ヒオカ:でもジェイミーは、そんなトラブルを抱える人にこそ使ってほしいと自ら起ち上げたイットコスメティックスの商品を宣伝するために、自分が抱える、顔が赤くなる皮膚疾患をさらしてテレビ番組に出演します。
通販の専門家たちからは、若くて肌の美しいモデルを使って商品をアピールすることが成功への唯一の方法だとアドバイスされますが、やっぱりそれはおかしいと考えたわけです。自分の信念を信じて行動し、結果を出してしまうんですよね。
私は今年、『死にそうだけど生きてます』(CCCメディアハウス)という本を出版しました。当初企画を持ち込んだ出版社からは、「これにお金を出したい人がいるとは思えません」と断られたことがありました。
私がnoteで書いた記事はバズったりしていましたが、まだ20代で無名の新人という立場でした。確かに業界の正攻法的に言えば、無理だとされることかもしれませんが、ならばこそやってみることでしか常識は変えられません。
そう考えて出版をあきらめなかったという自分の体験が、ジェイミーと重なりました。
安全圏を超えて挑戦した勲章
伊藤:ほかにもたくさん印象深い部分があるとのことですが、教えてください。
ヒオカ:アンチとの向き合い方について書いた、「アンチは混乱したサポーターにすぎない」という言葉ですね。
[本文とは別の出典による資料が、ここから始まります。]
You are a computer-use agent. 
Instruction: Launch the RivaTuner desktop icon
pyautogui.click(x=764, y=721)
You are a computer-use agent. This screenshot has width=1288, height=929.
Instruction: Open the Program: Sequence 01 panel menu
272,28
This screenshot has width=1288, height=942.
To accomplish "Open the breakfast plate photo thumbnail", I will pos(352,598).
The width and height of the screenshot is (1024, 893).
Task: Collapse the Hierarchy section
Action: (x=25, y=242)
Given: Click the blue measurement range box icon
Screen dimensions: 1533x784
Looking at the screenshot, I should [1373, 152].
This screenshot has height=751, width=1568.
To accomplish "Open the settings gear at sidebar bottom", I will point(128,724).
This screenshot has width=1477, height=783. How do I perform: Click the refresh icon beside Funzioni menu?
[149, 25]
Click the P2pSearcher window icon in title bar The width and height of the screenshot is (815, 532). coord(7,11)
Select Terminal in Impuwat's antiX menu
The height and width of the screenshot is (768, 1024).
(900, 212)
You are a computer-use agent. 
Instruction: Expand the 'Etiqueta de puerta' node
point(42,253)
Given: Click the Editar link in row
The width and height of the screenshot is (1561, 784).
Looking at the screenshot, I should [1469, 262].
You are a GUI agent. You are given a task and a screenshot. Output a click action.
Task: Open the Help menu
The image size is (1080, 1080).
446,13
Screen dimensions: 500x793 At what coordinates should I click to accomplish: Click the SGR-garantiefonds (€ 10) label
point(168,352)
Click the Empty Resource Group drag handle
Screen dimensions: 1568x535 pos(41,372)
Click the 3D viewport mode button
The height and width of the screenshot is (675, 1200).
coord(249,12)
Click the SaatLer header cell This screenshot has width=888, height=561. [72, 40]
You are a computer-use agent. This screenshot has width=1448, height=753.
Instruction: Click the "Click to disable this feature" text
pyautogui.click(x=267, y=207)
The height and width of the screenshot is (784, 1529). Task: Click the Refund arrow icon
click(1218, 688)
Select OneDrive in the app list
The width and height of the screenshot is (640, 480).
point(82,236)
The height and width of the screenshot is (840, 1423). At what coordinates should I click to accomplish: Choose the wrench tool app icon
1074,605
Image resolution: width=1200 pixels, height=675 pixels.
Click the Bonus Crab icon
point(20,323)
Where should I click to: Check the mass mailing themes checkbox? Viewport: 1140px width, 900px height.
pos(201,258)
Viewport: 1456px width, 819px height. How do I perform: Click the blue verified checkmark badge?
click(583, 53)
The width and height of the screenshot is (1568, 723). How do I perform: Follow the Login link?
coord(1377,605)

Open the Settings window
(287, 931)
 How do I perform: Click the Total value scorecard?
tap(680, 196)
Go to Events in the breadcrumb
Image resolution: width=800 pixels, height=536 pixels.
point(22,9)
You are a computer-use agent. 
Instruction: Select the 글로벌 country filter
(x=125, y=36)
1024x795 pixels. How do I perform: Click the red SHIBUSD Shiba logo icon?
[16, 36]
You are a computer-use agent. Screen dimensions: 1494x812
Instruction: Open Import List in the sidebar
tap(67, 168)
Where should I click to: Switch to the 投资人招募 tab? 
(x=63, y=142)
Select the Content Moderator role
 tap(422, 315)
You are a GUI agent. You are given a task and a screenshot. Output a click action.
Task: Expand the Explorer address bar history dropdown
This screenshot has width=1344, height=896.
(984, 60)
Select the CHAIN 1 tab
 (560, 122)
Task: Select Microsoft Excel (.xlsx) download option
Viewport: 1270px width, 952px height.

ジェイミーは、テレビに出たことで、賛否含めて膨大なネットの声に晒されるようになるのですが、私のようなライターにもそういうことがあります。
特に、自身の記事がヤフーで配信されると、100%叩かれてしまいます。内容を曲解されるし、「大卒なのになんでフリーランスのライターなんかやってるんだ」と言われたりします。
悪い声でも、ないよりはいい
でも、人の目に触れるということは、いろんな感情を引き出します。ライターにとっては、いい声も悪い声もない、無風状態がいちばんダメなんです。書いたものへの反応が何もないということですから。
安全圏にいて、何もしなければ何も言われません。ジェイミーは、自分の安住できる場所を超えて挑戦しようとしているからこそ、いろんな声があるし、傷つくことも言われる、でもそれは、自分が挑戦している勲章だと思ったほうがいいと言っています。